-- Start of DOCUMENT EXTRACT --

Question

Three numbers are in an arithmetic progression with a common difference of 6. if 4 is subtracted from the first number, 1 is subtracted from the second number, and the third number is first decreased by 3 and then multiplied by 3, then the resulting three numbers form a geometric progression. find the original three numbers.

Answer 1

Answer:

  either of {-9.5, -3.5, 2.5} or {7, 13, 19}

Step-by-step explanation:

Let x represent the first number of the arithmetic sequence. Then the second number is x+6, and the third number is x+12. The geometric sequence is then ...

  (x -4), (x +5), 3(x+9)

The common ratio is then ...

  (x +5)/(x -4) = 3(x +9)/(x +5)

Cross-multiplying gives ...

  (x +5)² = 3(x -4)(x +9)

  x² +10x +25 = 3x² +15x -108 . . . . eliminate parentheses

  0 = 2x² +5x -133 . . . . . . . . . . . . . . subtract the left side

  0 = (2x +19)(x -7) . . . . . . . . . . . . . . factor

  x = -9.5 . . or . . 7

The possible original three numbers are ...

  {-9.5, -3.5, 2.5} . .  or . . {7, 13, 19}

-- End of DOCUMENT EXTRACT --
-- Start of MATERIAL --

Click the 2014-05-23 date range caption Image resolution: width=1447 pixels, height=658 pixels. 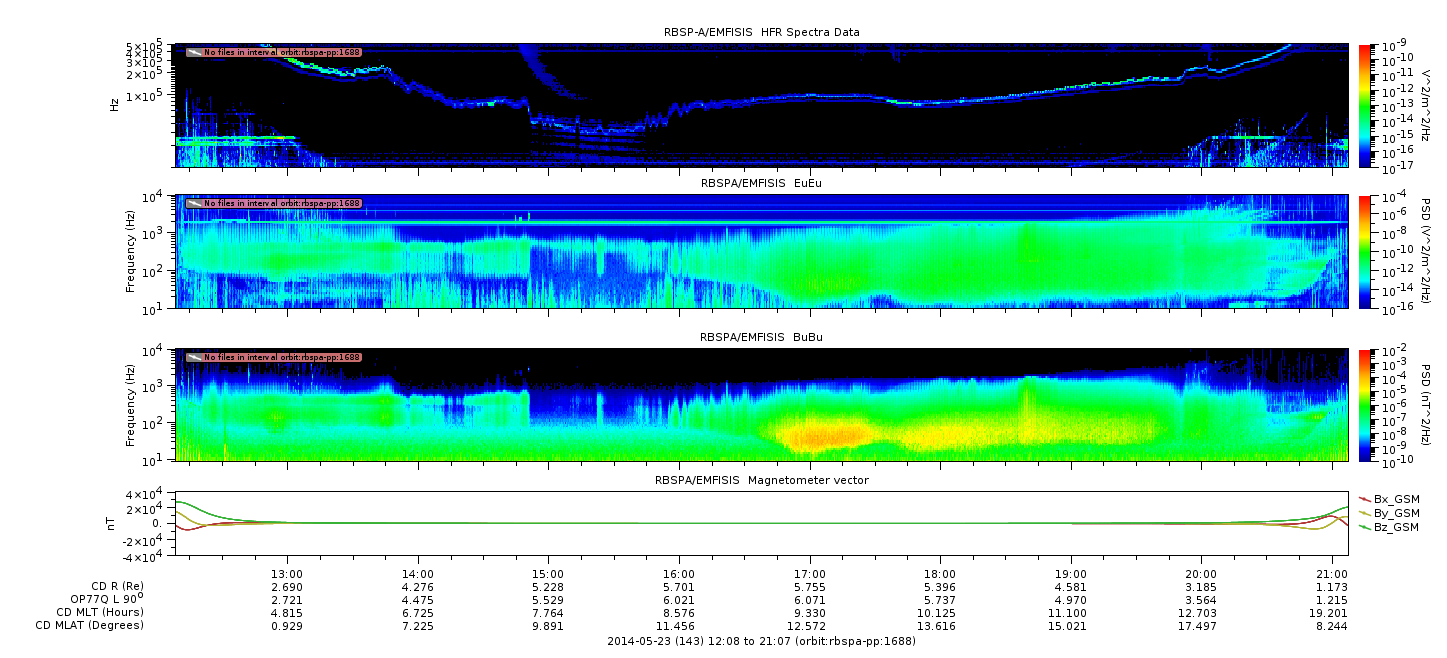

-- End of MATERIAL --

• **DIRECTIONS**:
1. In the arithmetic progression problem, what equation is reached after the left side is subtracted?
2. Rewrite the paragraph of the arithmetic progression problem that begins "Three numbers are in an arithmetic progression" as a short list of its conditions.

• **TASK SOLUTIONS**:
1. 0 = 2x² + 5x − 133

2.
- Three numbers form an arithmetic progression with a common difference of 6.
- Subtract 4 from the first number.
- Subtract 1 from the second number.
- Decrease the third number by 3, then multiply it by 3.
- The three results form a geometric progression.
- Find the original three numbers.